[Items from a dataset]
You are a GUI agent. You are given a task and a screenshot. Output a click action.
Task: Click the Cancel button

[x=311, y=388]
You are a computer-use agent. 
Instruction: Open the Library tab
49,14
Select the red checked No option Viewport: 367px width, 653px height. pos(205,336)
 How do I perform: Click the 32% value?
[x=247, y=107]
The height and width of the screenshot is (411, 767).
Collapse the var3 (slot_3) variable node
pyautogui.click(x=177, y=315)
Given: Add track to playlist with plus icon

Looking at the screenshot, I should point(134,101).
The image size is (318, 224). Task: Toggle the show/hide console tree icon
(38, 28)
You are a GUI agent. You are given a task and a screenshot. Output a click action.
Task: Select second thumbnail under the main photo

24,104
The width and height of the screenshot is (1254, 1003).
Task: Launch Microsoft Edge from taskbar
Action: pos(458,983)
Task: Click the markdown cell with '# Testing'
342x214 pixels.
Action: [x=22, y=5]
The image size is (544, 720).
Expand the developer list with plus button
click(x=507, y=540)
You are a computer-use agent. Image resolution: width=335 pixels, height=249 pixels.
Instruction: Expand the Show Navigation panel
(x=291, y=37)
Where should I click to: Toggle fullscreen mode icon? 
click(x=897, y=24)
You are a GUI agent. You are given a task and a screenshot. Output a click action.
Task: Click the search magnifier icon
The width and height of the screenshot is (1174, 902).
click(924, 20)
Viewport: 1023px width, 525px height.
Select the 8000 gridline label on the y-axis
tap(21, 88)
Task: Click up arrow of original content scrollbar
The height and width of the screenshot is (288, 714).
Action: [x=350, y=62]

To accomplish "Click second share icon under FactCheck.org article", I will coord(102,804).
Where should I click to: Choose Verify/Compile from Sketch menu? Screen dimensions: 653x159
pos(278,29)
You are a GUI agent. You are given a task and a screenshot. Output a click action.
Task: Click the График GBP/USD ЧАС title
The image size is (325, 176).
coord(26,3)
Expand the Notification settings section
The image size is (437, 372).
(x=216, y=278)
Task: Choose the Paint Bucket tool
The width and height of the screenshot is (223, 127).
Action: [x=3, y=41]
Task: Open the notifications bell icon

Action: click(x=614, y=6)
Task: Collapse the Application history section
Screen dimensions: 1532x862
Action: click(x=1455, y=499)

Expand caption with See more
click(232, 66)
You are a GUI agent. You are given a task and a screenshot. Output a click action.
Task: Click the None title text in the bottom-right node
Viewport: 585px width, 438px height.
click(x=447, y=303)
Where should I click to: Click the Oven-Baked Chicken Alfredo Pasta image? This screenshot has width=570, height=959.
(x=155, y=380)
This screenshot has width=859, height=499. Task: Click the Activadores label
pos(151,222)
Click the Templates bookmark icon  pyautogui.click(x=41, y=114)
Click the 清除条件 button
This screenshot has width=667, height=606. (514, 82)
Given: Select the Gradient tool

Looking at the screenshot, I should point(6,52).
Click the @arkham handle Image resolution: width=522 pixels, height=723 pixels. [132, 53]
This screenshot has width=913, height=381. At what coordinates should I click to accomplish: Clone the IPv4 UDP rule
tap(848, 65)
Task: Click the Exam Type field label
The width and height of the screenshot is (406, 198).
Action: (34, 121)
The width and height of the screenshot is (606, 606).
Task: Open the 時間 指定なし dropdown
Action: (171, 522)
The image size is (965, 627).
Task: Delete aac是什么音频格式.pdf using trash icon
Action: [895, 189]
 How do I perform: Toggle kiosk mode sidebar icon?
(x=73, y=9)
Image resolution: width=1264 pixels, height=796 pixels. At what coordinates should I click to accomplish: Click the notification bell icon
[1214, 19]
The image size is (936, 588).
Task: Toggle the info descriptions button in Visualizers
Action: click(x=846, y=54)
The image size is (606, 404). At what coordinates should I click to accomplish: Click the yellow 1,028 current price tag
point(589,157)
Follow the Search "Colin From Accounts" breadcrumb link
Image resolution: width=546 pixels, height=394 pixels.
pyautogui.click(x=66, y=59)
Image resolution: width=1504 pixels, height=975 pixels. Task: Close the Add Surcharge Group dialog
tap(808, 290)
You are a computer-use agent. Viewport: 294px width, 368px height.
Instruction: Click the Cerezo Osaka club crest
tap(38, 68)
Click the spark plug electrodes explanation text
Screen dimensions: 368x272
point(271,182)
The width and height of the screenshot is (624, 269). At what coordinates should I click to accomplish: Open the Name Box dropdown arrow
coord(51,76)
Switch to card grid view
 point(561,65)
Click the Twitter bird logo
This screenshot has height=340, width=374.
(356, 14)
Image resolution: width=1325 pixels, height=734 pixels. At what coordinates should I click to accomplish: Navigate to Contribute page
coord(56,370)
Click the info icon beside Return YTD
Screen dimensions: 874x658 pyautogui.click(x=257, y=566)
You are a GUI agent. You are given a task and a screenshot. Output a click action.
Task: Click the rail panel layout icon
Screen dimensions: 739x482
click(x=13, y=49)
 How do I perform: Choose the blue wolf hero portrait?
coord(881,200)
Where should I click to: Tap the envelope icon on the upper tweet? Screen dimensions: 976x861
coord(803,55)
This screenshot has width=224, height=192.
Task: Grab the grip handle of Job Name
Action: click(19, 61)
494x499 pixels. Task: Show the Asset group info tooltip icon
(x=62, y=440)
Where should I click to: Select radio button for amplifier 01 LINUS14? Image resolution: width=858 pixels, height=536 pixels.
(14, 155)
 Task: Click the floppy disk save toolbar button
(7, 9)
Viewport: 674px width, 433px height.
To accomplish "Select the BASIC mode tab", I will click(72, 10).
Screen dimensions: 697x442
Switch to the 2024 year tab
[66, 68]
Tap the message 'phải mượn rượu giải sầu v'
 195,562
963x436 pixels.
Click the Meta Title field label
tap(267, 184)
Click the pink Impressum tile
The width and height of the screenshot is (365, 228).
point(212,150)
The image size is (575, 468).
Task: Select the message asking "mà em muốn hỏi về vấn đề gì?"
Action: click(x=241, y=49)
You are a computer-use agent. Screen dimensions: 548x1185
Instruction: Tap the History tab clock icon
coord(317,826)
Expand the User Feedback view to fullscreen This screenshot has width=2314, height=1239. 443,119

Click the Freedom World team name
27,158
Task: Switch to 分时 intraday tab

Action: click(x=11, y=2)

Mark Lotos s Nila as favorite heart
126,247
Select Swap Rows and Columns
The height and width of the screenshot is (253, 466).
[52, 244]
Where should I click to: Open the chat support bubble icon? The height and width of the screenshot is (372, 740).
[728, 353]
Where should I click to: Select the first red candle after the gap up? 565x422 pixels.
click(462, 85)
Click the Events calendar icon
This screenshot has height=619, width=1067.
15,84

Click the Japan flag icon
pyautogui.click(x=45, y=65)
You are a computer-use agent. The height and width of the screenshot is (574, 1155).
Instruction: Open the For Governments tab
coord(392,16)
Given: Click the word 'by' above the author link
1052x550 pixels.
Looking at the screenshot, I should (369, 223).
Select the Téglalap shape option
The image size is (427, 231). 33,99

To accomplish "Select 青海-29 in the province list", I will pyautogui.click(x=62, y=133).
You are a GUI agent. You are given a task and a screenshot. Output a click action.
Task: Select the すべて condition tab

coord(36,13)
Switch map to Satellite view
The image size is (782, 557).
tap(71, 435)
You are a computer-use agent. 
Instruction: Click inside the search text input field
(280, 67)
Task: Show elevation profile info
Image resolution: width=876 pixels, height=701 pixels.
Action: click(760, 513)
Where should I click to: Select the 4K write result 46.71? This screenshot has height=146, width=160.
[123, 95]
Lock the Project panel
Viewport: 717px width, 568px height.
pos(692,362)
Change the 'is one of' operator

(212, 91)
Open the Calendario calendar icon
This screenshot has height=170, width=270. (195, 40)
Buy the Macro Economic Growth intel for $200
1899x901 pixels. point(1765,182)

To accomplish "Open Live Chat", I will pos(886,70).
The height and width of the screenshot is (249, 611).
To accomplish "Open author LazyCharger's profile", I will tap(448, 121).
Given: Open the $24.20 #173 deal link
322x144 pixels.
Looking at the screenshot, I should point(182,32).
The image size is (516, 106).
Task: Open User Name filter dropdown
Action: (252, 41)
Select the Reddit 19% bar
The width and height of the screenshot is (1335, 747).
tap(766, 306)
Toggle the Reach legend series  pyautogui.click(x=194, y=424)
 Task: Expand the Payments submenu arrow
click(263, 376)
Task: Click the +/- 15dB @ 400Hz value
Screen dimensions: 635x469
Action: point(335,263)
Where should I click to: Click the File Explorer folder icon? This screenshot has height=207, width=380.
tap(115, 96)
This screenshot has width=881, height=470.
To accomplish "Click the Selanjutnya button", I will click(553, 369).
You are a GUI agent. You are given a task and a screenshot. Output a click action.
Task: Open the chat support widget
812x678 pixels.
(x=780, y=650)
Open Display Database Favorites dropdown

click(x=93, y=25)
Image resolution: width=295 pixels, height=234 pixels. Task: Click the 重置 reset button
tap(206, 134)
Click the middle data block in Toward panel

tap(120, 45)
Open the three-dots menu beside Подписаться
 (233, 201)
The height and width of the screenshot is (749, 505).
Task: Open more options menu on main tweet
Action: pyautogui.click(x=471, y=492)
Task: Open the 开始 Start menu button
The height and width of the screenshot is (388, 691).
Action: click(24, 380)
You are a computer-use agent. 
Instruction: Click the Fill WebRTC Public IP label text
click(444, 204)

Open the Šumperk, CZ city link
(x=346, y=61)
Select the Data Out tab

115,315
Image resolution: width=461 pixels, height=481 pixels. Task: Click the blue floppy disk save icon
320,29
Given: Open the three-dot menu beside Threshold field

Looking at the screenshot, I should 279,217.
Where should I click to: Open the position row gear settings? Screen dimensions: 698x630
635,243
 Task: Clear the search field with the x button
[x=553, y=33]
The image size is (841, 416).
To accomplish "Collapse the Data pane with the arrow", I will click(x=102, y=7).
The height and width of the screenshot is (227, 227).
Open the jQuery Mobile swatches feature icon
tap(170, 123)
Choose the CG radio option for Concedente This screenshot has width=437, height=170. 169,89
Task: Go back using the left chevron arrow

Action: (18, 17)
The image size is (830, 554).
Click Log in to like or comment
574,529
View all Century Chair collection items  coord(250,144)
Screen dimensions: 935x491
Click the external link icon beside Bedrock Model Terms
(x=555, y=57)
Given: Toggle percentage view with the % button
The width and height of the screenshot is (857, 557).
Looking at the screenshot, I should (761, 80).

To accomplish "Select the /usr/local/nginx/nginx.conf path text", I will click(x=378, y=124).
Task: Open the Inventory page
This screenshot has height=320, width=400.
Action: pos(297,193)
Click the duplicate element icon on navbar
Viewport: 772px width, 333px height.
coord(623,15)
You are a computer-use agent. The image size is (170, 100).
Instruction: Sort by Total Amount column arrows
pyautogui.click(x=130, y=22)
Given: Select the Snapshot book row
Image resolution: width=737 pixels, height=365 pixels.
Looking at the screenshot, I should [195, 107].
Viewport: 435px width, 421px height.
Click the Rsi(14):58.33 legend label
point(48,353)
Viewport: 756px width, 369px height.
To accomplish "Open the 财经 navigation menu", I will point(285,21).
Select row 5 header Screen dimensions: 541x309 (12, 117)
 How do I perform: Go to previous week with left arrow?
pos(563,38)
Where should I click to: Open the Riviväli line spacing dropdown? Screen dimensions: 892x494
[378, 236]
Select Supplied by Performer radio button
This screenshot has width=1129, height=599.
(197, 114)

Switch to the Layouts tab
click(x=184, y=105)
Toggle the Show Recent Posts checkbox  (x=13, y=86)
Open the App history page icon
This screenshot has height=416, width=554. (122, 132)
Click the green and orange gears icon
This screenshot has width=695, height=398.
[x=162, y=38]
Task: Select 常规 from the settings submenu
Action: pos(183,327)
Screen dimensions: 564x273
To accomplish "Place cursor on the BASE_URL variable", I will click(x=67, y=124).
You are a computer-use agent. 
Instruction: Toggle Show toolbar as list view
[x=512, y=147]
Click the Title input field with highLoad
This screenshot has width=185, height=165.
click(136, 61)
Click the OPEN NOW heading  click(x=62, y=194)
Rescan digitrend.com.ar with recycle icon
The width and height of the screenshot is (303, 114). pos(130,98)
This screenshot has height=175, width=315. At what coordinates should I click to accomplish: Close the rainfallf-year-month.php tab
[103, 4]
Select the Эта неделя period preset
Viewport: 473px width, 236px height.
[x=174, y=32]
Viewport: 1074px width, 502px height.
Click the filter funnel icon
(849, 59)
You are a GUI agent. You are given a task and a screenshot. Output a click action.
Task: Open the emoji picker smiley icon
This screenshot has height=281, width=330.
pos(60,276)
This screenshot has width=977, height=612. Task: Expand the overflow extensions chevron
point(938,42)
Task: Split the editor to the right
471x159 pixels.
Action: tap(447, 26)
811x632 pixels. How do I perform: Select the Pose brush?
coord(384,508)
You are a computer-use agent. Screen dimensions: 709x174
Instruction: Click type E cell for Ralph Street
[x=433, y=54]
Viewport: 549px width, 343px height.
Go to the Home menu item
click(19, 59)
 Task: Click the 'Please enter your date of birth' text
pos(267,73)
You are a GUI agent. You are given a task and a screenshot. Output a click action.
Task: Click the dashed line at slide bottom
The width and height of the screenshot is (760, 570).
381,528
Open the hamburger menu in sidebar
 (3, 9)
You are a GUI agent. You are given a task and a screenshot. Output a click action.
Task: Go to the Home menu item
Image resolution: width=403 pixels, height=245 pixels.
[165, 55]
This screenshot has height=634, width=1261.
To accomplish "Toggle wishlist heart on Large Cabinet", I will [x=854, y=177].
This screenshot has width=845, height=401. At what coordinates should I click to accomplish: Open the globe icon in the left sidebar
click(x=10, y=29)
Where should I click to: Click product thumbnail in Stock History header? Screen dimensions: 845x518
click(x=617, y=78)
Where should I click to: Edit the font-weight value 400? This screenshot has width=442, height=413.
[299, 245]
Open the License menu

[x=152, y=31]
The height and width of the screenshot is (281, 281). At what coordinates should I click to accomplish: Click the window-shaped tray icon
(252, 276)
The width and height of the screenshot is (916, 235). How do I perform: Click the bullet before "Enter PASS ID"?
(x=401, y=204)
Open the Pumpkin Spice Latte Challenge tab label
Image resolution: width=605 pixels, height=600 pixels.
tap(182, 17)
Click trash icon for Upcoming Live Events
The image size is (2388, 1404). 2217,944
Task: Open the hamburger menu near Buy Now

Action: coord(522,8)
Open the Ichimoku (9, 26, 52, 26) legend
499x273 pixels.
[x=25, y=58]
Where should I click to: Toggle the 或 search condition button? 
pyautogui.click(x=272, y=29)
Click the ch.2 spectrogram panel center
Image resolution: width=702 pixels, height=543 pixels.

__What you need to do__: Exactly reproduce the lines of the data above that run from the line containing "This screenshot has width=845, height=401." through the final one.

__Reply__:
This screenshot has width=845, height=401. At what coordinates should I click to accomplish: Open the globe icon in the left sidebar
click(x=10, y=29)
Where should I click to: Click product thumbnail in Stock History header? Screen dimensions: 845x518
click(x=617, y=78)
Where should I click to: Edit the font-weight value 400? This screenshot has width=442, height=413.
[299, 245]
Open the License menu

[x=152, y=31]
The height and width of the screenshot is (281, 281). At what coordinates should I click to accomplish: Click the window-shaped tray icon
(252, 276)
The width and height of the screenshot is (916, 235). How do I perform: Click the bullet before "Enter PASS ID"?
(x=401, y=204)
Open the Pumpkin Spice Latte Challenge tab label
Image resolution: width=605 pixels, height=600 pixels.
tap(182, 17)
Click trash icon for Upcoming Live Events
The image size is (2388, 1404). 2217,944
Task: Open the hamburger menu near Buy Now

Action: coord(522,8)
Open the Ichimoku (9, 26, 52, 26) legend
499x273 pixels.
[x=25, y=58]
Where should I click to: Toggle the 或 search condition button? 
pyautogui.click(x=272, y=29)
Click the ch.2 spectrogram panel center
Image resolution: width=702 pixels, height=543 pixels.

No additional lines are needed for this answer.